El Cardenal López Rodríguez y un servidor.

El día que tomé posesión de la Arquidiócesis de Santiago de los Caballeros estábamos en la mesa celebrando dicho acontecimiento en la Pontificia Universidad Católica Madre y Maestra, en esa mesa estaba el señor Nuncio.
Nicolás, me van a oír decir muchas veces Nicolás porque así era como yo le decía y él me decía mi apodo «carapito».

Él dice al Nuncio: «Señor Nuncio, con esto nos han metido un gol».
El nuncio le responde: «¿Cómo así?».

A lo que el cardenal le contestó: «Porque han nombrado arzobispo de Santiago a uno que es liceísta y usted sabe lo que es eso, un fanático del Licey, equipo rival eterno de las Águilas Cibaeñas.
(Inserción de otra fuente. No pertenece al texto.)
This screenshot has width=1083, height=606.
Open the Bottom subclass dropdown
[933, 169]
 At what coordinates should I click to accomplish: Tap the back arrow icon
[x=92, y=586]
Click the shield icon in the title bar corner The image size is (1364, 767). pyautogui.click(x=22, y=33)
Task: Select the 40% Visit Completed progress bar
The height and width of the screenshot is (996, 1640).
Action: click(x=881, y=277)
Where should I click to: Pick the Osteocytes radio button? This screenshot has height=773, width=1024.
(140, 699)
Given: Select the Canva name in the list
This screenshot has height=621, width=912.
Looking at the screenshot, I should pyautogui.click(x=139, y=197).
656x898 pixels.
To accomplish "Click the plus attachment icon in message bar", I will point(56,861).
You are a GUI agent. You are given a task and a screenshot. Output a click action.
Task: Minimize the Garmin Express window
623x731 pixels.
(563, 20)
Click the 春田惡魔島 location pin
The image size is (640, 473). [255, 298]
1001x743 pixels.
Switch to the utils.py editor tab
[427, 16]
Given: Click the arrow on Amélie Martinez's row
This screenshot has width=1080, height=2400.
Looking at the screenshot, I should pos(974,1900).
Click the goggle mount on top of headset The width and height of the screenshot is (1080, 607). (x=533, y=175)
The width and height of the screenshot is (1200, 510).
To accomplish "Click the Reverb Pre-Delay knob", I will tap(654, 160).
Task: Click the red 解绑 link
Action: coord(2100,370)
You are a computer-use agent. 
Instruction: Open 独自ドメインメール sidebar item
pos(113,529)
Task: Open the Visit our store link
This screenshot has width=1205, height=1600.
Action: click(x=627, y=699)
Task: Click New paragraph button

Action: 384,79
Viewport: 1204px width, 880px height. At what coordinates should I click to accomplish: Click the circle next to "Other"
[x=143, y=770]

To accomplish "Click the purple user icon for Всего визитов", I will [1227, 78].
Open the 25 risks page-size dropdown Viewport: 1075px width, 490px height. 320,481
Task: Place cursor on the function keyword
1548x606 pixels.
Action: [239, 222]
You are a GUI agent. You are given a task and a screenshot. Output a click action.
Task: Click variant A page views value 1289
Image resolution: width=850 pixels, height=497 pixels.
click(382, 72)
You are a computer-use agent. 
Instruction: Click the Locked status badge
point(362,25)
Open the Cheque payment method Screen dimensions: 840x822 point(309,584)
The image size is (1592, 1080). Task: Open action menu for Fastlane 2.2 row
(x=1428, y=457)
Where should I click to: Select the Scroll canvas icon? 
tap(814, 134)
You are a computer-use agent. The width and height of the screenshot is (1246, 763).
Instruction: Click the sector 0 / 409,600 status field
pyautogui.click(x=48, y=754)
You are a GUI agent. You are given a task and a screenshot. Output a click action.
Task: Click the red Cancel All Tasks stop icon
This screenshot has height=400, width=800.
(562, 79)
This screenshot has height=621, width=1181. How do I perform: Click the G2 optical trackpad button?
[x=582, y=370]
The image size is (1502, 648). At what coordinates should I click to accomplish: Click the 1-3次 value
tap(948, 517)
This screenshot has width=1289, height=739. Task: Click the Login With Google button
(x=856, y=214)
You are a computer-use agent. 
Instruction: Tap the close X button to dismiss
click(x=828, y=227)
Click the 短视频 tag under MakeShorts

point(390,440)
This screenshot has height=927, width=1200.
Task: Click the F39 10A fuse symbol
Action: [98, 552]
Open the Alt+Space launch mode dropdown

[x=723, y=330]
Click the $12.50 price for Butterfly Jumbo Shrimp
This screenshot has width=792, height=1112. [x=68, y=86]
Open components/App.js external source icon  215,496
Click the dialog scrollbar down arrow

Eso no puede volver a pasar, cuando volvamos a elegir un arzobispo para Santiago lo primero que vamos a preguntar si es liceísta o aguilucho.
Si es liceísta con eso basta para descartarlo como candidato, definitivamente tiene que ser un aguilucho.

Debo decir que el cardenal es fanático aguilucho y sabía muy bien cuál era el equipo de mi preferencia desde los años del seminario.